Todos estuvieron conformes en que la humanidad degeneraba por momentos.

—Palabras, nada más que palabras —replicó en voz alta Antonio Bengoa, el sobrino de don Diego.

—¿Qué dice ese vil boticario? —preguntó el anciano señor.

—Digo, tío, que si dijeran ustedes lo contrario de lo que dicen, tendrían ustedes razón.

—¿Ye usted? —exclamó don Diego, dirigiéndose a don Ramiro—; ahí tiene usted la prueba de que vamos de mal en peor. Yo soy más débil y de menos arrestos que mi padre; no tengo más que setenta y cinco años y estoy achacoso, no he tenido hijos; no sé lo que hubieran sido; pero tenga este sobrino que, en vez de querer ser militar y servir a su rey como toda persona bien nacida, quiere ser boticario. Ahí tiene usted la degeneración.

—Y ¿por qué no la regeneración? —preguntó palideciendo Antonio.

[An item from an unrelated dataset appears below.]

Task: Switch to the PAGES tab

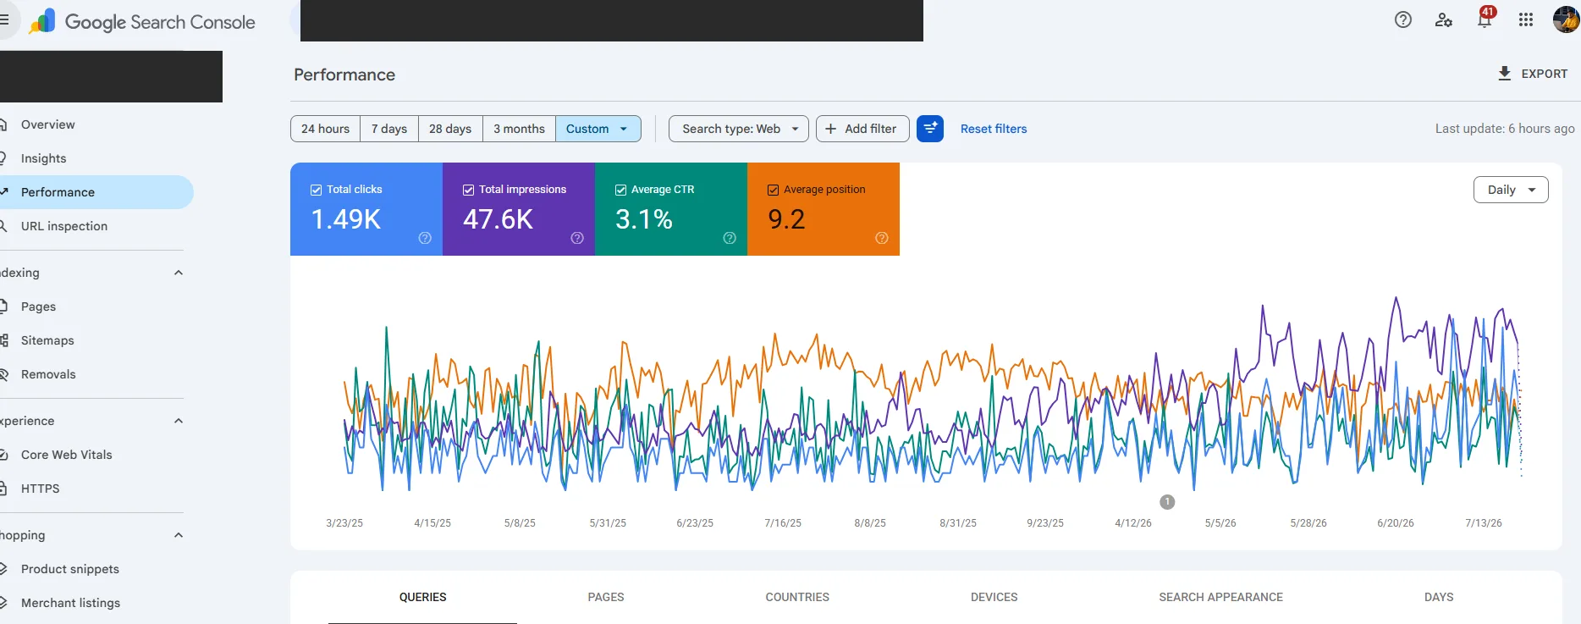Action: pyautogui.click(x=606, y=597)
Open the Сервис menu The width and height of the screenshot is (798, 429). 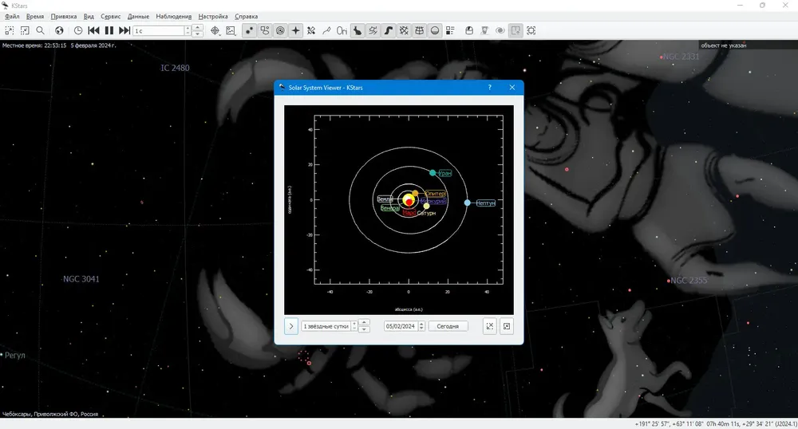point(110,16)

—La regeneración… ¡ja…, ja…!, ¿qué les parece a ustedes mi sobrinito, eh?

—¡Sí, la regeneración! Ustedes tienen el culto por la fuerza y por la brutalidad; si respetan al rey es porque el rey es fuerte; si adoran al papa es por lo mismo.

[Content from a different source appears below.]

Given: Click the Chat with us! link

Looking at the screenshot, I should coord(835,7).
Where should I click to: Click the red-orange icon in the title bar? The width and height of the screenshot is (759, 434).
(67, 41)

Hubo como una corriente de aire frío en el comedor.

—Y vosotros, escuerzos —gritó incomodado don Diego—, ¿qué respetáis?

—¿Nosotros? Nosotros tenemos el culto de la justicia y, sobre todo, de la libertad.

La mayoría de los comensales, furibundos carlistas, se miraron como consultándose unos a otros por si era llegado el momento de resolverse. Herrandonea, uno de los hidalgos que había estado en la facción, levantó su cara angulosa y resopló ferozmente. El abad miró con ojos atontados a un lado y a otro, preguntándose por qué se le molestaba en el ejercicio de sus funciones digestivas, y el magistral tomó la palabra.

—Es el espíritu revolucionario —dijo—. Estos muchachos llevarán a España al abismo. ¿Quién tiene la culpa? Sus padres, sus mayores, los que les enseñan a olvidar las prácticas de la religión. Así el espíritu liberal se va extendiendo como la mala hierba; así va entrando en los más apartados rincones, y esos locos no lo ven; esos locos no ven la Iglesia amenazada y la sociedad en peligro…

El magistral se sentía elocuente y siguió hablando durante largo tiempo. Todos le oían religiosamente. Antonio Bengoa pugnaba por levantarse y contradecir las palabras del canónigo, pero míster Bothwell le sujetaba y le impedía hablar.